Agile working goes hand in hand with success in the digital world, but truly agile organizations are harder to create. When organizations realize that successful digital transformation is a continuous process and not a one-off event, agile takes on a new significance. In the third of a series of five articles on the future of business in the digital world, Dave Wolf, Managing Director and Shahn Alware, Manager for Digital and Mobile Solutions (DMS), look at what agile transformation really means. The first article in this series, If design thinking is so powerful, why do businesses still fail at transformation? can be found here. The second article in the series, The missing link: bridging the gap between business vision and business reality can be found here.
Being agile is more than an advantage in the digital world; it’s now a necessity. Every organization needs a high degree of agility to adapt quickly and sustainably to change. Agile transformation is about making a business ready for emerging disruptors, which could be new cyber security threats, changes in the regulatory environment or advances in technology. At the same time, the business must be prepared to embrace an environment of continuous improvement. It’s about setting a business up for sustainable success in the face of the unknown.
Agile is often contrasted with the traditional waterfall model where a project proceeds in a linear fashion, step-by-step towards a pre-defined goal. By contrast, an agile project evolves in increments and allows for changing requirements over time. Agile encourages teamwork, self-organization and accountability, along with the rapid delivery of a high-quality output that addresses the needs of the customer.
Businesses are moving towards the agile methodology because of its ability to deliver value faster with flexibility. But, for it to work effectively, the entire organization must embrace the principles of agile. Enterprise agility affects the whole organization’s sustainability, responsiveness, predictability and transparency. For example, there’s little value in a team of software developers using agile tactically to meet demand more quickly if the wider business is still organized around a project focus rather than a product focus.

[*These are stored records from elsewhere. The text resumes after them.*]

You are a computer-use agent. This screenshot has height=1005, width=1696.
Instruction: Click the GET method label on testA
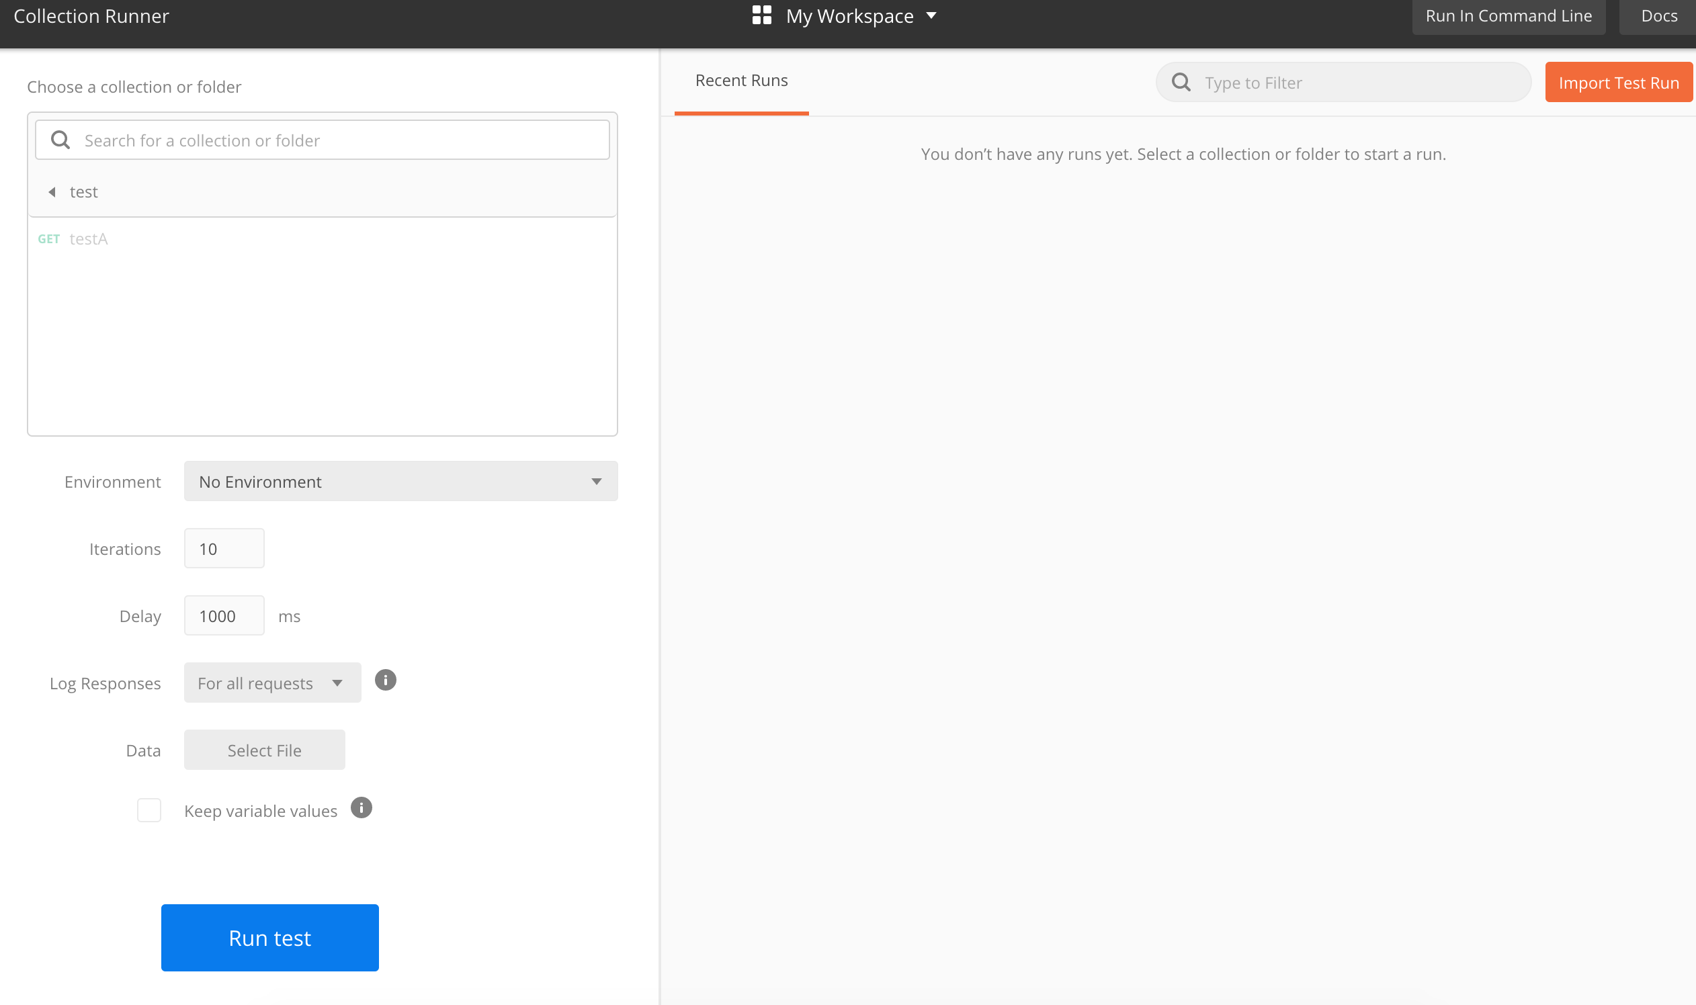[49, 238]
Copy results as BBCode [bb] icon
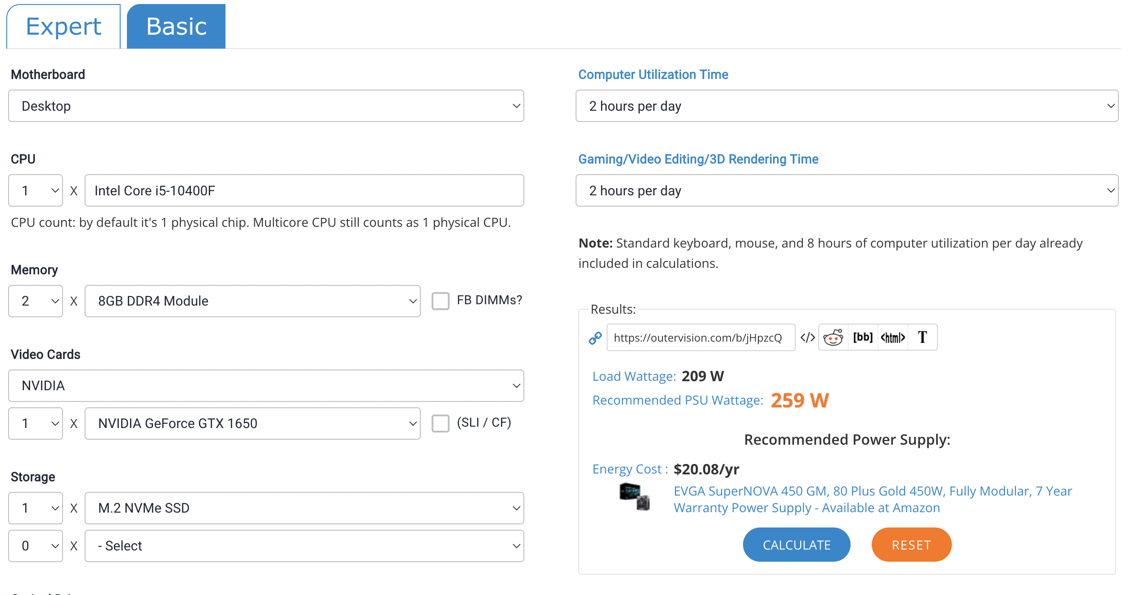This screenshot has height=595, width=1144. click(x=863, y=338)
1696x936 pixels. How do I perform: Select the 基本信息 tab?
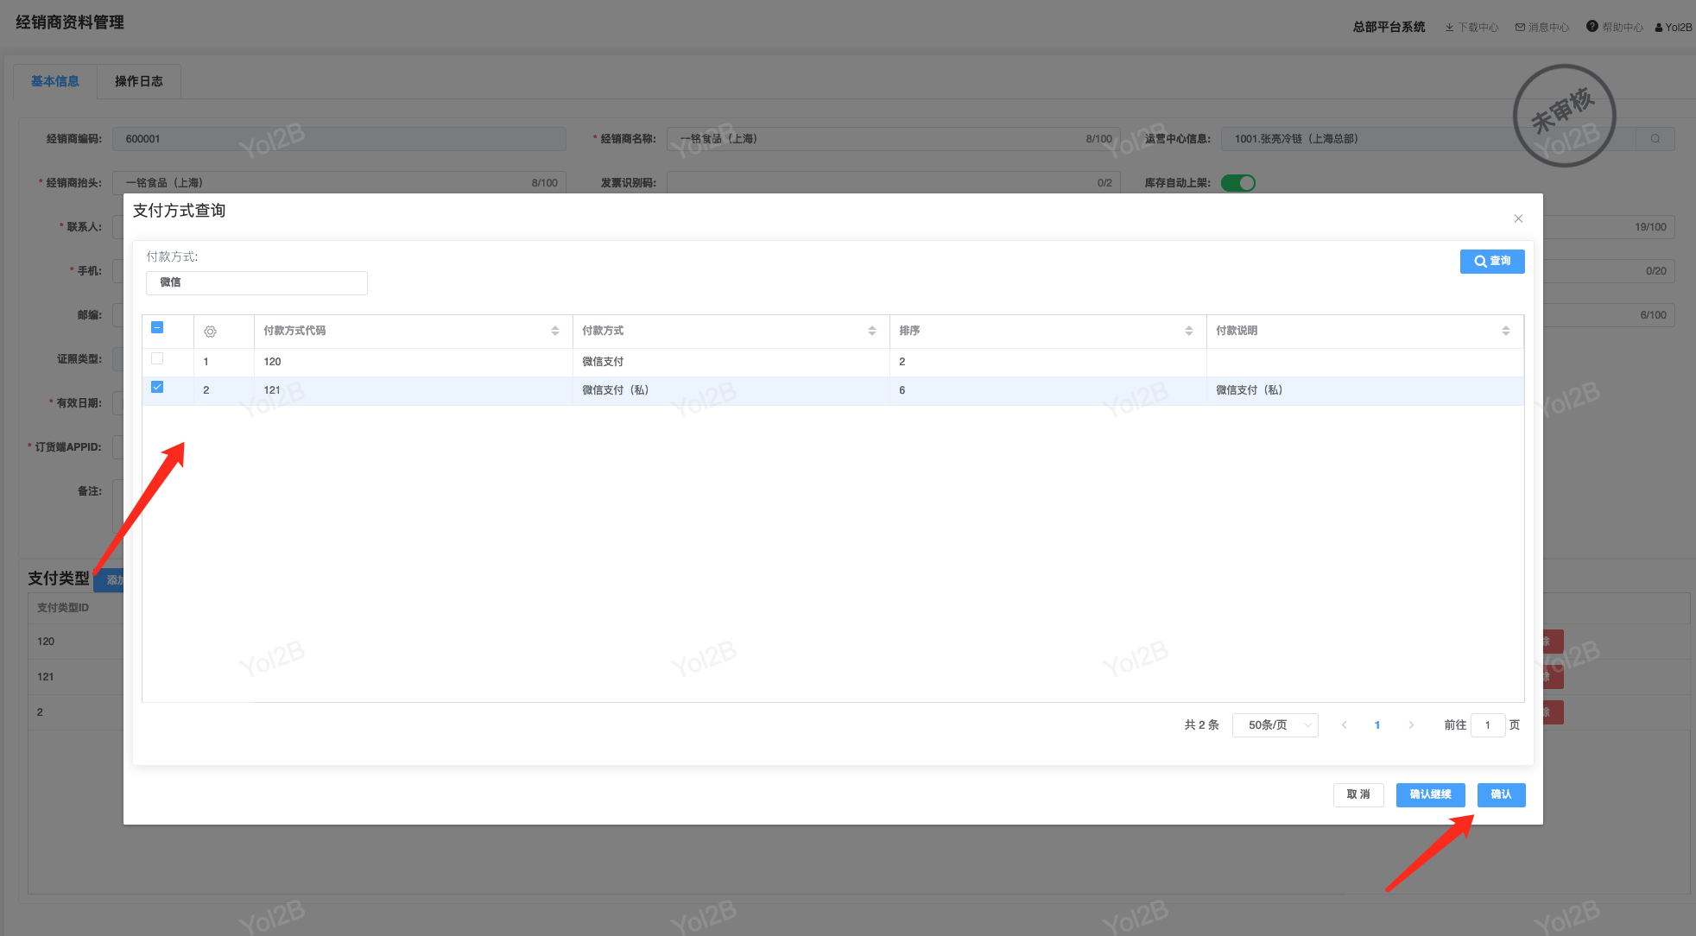pos(55,81)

This is where many clients struggle. The idea of transforming the behavior of their people and culture of their business can be daunting, and is often seen as unrealistic or risky. Even for those businesses who do decide to adopt agile, a lack of understanding can lead to a poorly executed and failed initiative. Unless there is a clear strategy and commitment to change from the outset, unforeseen iterations or adaptations can result in a ‘band aid’ fix where the root of the problem remains. These organizations have the right intention, just a lack of understanding in how to generate sustainable long-term value. Simply following agile tactics is not enough; to gain full advantage you need to ‘act agile’ and be strategic about it.

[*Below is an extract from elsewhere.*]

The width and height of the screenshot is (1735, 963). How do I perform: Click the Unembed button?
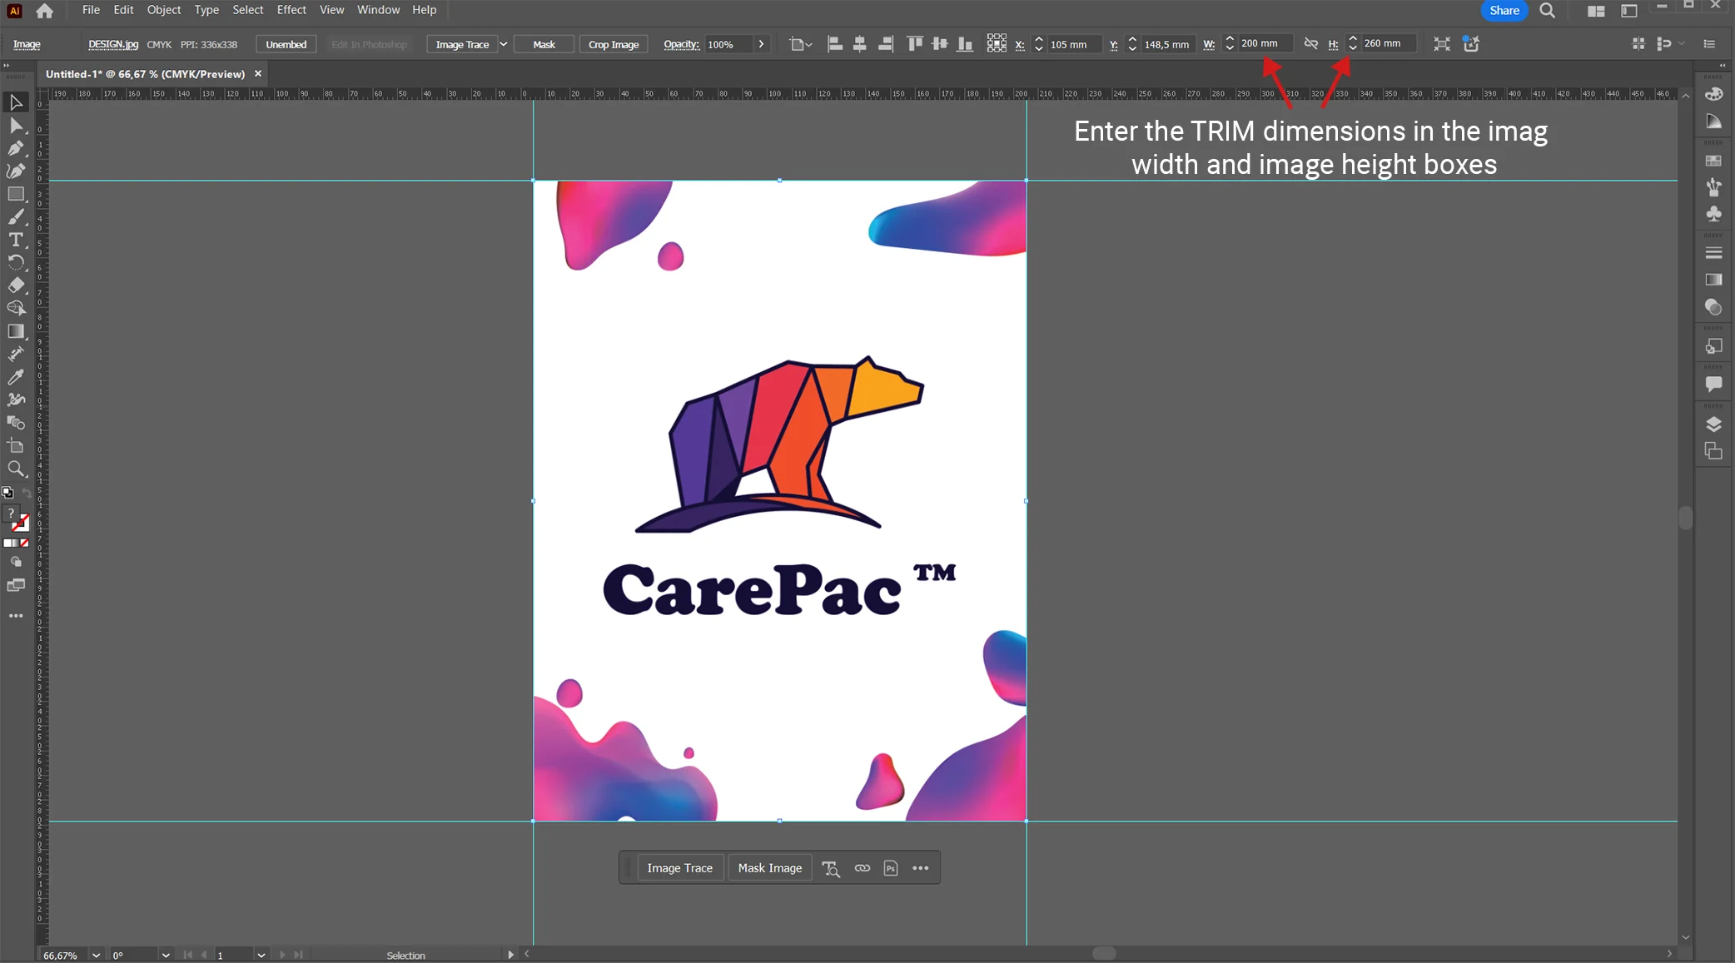point(286,44)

Holistic thinking is paramount. It’s not just about building solutions faster. It’s a journey along a path of improvement that leads to success for your business. The effect on processes must also be considered, as must the measures needed to get the right result.
The far-reaching nature of this transformation is certainly challenging for any organization. But as the speed and unpredictability of change accelerates, it’s a key shift that businesses need to make to thrive in the digital world.